One also needs to consider that if apoptosis of the cells which are instrumental in maintaining the alveolar-capillary barrier integrity (e.g. epithelial or endothelial cells) is undesirable[28], apoptosis of other cells may play an important adaptive role to reduce inflammation (e,g. roscovitine lung protective effect against VILI appears dependent on the induction of neutrophil apoptosis[29]. Later in the course of injury it could conceivably help with lung repair by preventing the epithelial to mesenchymal transition and the fibrotic remodelling that follows an acute mechanical insult to lungs[30]. In addition, the potential contribution of apoptosis to VILI is complicated by the fact that other relevant clinical factors such as sepsis[31], and oxidative stress[32] have the potential to modulate apoptosis and inflammation as well. Finally, different cell populations appear to exhibit varying trigger patterns of apoptosis[33]. The contribution of apoptosis to lung injury and the role of its blockage as a therapeutic target is thus far from established, and TUDCA could be very helpful to clarify some of those issues.
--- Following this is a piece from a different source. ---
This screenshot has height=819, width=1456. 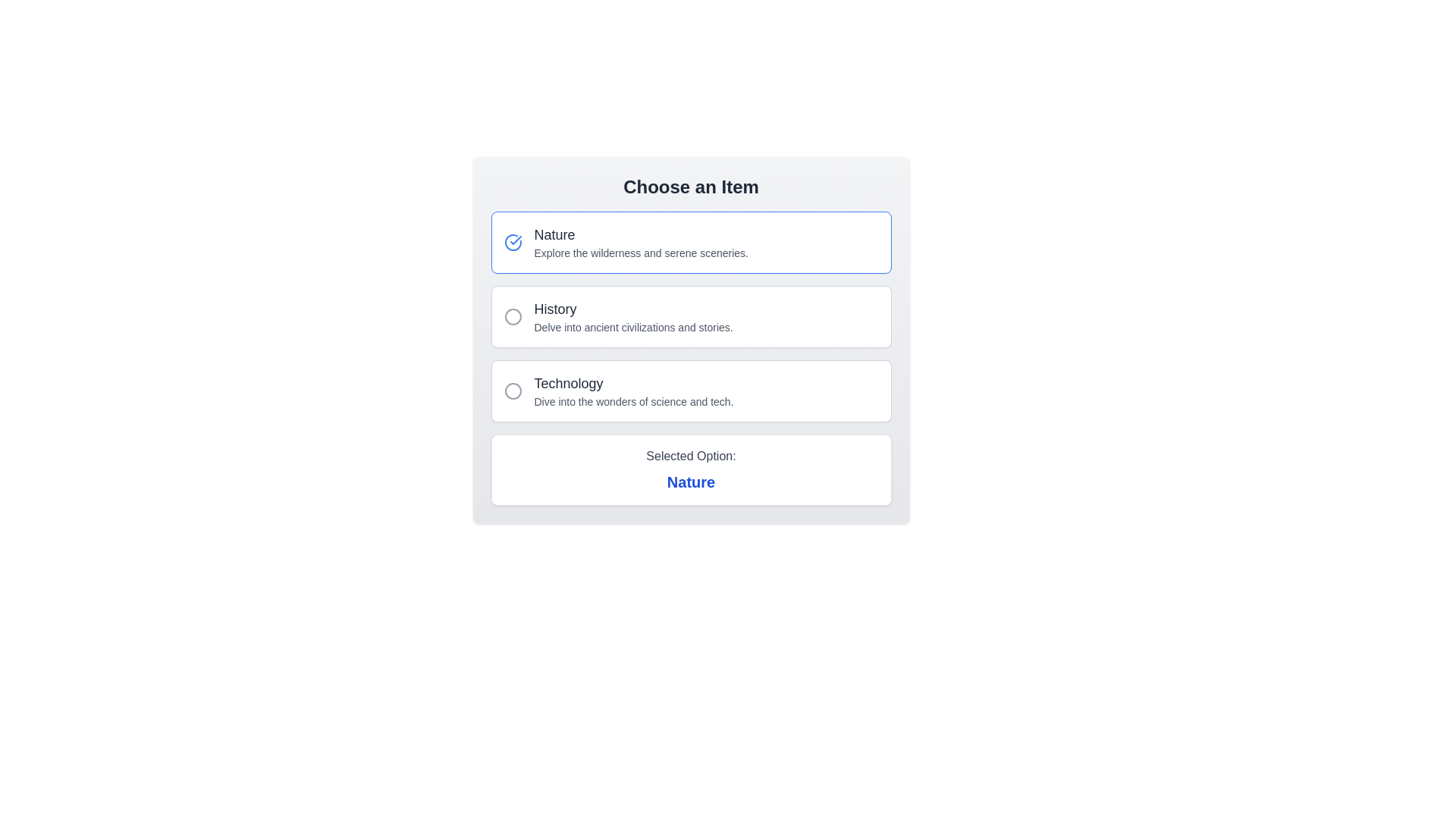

We were also interested to assess whether and how TUDCA could affect oedema formation, gas exchange and haemodynamics, as a detrimental effect on any of these variables could significantly limit the potential clinical use of TUDCA. In the current model, TUDCA appears to have blunted the drop in cardiac output and the increase in PVR associated with VILI without affecting oedema formation or gas exchange. Pulmonary vascular resistances are known to rise in parallel with the degree of VILI[23,34], and the greater PVR observed in group 2 at the end of the study is the most likely explanation for the significant drop in CO observed in group 2 (increased right ventricle afterload). There are a least three possible explanations for the observation that TUDCA helped preserve CO in the rabbits exposed to high tidal volumes: one could speculate that the degree of lung injury was reduced by blocking apoptosis as reported in some studies[10,11,12,13]; TUDCA altered the pulmonary vascular tone and the development of pulmonary hypertension; or had cardio-protective effects. These possibilities will require further investigation but are plausible contributory mechanisms for our observation given the recent reports showing that: (i) the increased right ventricular afterload including that associated with excessive lung inflation can result in cardiomyocyte apoptosis[35,36]; and (ii) TUDCA appears to also have a beneficial role in pulmonary hypertension[18]. Regardless of the mechanism, we found that UDCA has the potential to preserve CO and mitigate the development of high pulmonary vascular resistance as lung injury develops.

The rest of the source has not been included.